- Record extracts
◇ ◇ ◇ ◇ ◇

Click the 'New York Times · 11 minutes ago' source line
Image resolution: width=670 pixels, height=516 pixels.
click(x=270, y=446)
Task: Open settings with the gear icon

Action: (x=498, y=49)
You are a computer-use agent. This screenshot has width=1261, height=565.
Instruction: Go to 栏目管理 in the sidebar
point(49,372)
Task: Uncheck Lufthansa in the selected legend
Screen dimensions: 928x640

◇ ◇ ◇ ◇ ◇

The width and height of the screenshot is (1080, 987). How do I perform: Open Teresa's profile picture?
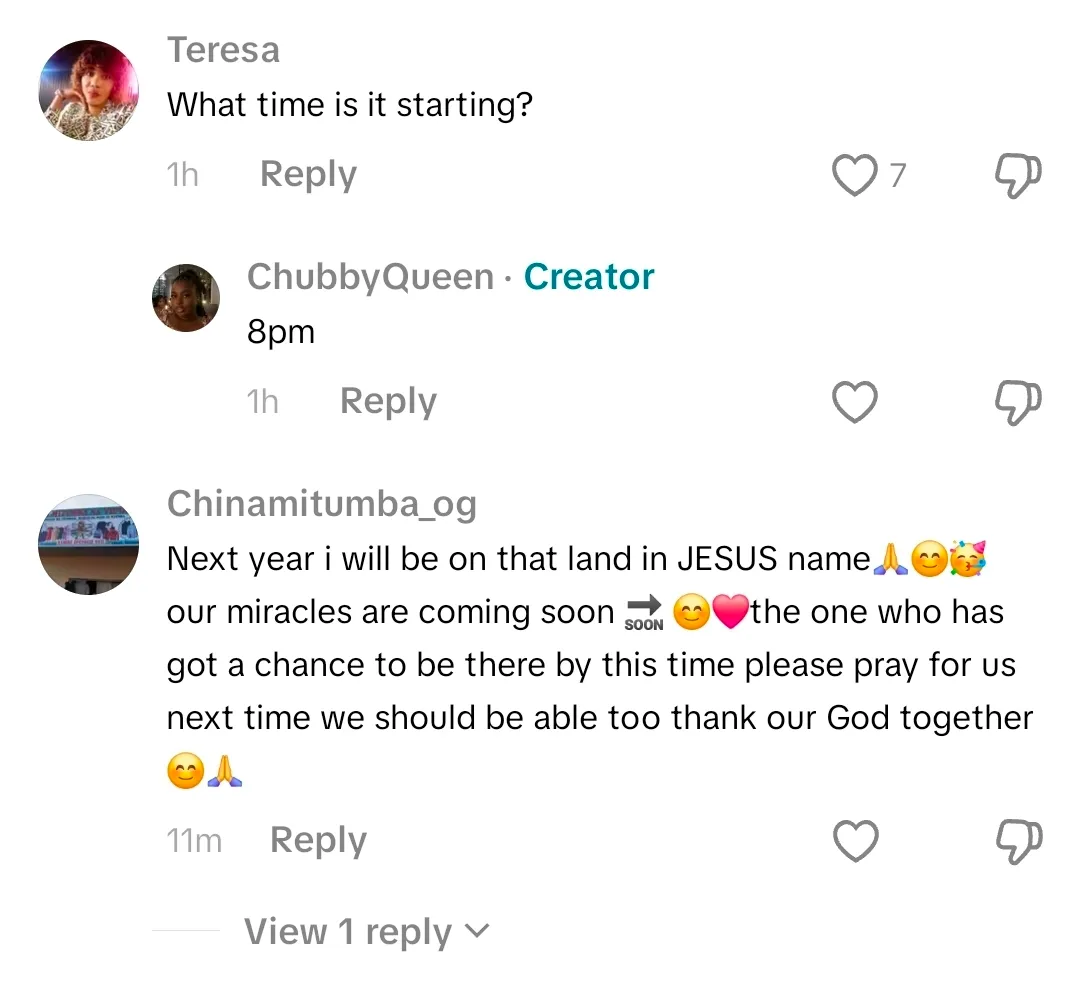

◇ ◇ ◇ ◇ ◇

- Exercise brief
Could you report all lines of the listing that hold "screenshot"?

- Task answer
You are a computer-use agent. This screenshot has width=1261, height=565.
The width and height of the screenshot is (1080, 987). How do I perform: Open Teresa's profile picture?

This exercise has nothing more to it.